It’s a car that, on first glance, brings back memories of the timeless cartoons featuring an avian speed demon constantly teasing and outmaneuvering a certain wily coyote. Indeed, the similarities are no accident. The Plymouth Superbird, a variant of the automaker’s Road Runner model, was built to be fast and torment the competition. It even bears the animated character’s visage on the exaggerated rear wing and sounds off its signature “meep, meep” through the horn. But now, one elusive example is ready to be caught.
Available through the online-auction platform AutoHunter, the 1970 Plymouth Superbird on offer is among a field of less than half the model’s total number—approximately 1,935 units—to be fit with a four-speed manual transmission, the majority receiving a three-speed automatic. All versions of the car were built solely in that year and had been developed for NASCAR homologation as Chrysler’s successor to the Dodge Charger Daytona and an answer to Ford’s Torino Talladega.

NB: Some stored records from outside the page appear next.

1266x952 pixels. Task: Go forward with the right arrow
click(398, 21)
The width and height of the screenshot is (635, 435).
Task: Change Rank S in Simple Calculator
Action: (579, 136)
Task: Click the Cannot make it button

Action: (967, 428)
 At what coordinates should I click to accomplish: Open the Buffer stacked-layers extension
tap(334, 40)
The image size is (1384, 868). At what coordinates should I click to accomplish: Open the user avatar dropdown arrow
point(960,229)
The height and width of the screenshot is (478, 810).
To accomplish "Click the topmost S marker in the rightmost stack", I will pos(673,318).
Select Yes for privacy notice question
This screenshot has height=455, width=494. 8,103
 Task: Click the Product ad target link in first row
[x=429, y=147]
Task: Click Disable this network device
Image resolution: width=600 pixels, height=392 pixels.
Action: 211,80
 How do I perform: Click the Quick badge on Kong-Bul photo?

It’s also widely acknowledged that the Superbird was made to bring “the King” of motorsports himself, Richard Petty, back to Plymouth from, you guessed it, Ford. Behind the wheel of his Petty Blue–colored Superbird, the Hall of Fame driver took the checkered flag in eight races that season. NASCAR’s subsequent tightening of performance restrictions and the public’s less than enthusiastic response to the vehicle’s rather cartoonish look, quickly clipped the Superbird’s wings.
The production example currently on the digital block has undergone a comprehensive restoration since its current steward acquired it about three years ago and added only 20 miles to the odometer. Before that, it had one other owner in the last two decades and has a total of 39,309 miles on the clock.
The muscle car’s extreme aesthetic is owed to its elongated steel nosecone and enormous rear wing, the latter measuring 64 inches in width and an attention-grabbing 24 inches in height. In case that doesn’t catch the eye, the body has been returned to its factory paint scheme of Lemon Twist Yellow—subtlety is not in the Superbird’s wheelhouse.
Although the model was offered in three engine options, the most potent being a 426 Hemi V-8 that made 425 hp and 490 ft lbs of torque, the example presented originally came with a four-barrel-carburetor 440 Super Commando engine. That power plant has since been replaced by a still-period-correct V-8 fit with three two-barrel carburetors.
The interior remains true to the time, with its three-spoke steering wheel, factory-spec bucket seats and faux wood trim for the dash and pistol-grip gear shifter. One thing that’s also true is that the current bid of $20,000 is not going to last long, especially since there’s a reserve and similar examples have sold well into six figures. The real cliffhanger is whether or not this Superbird escapes a collector’s clutches when bidding ends October 19.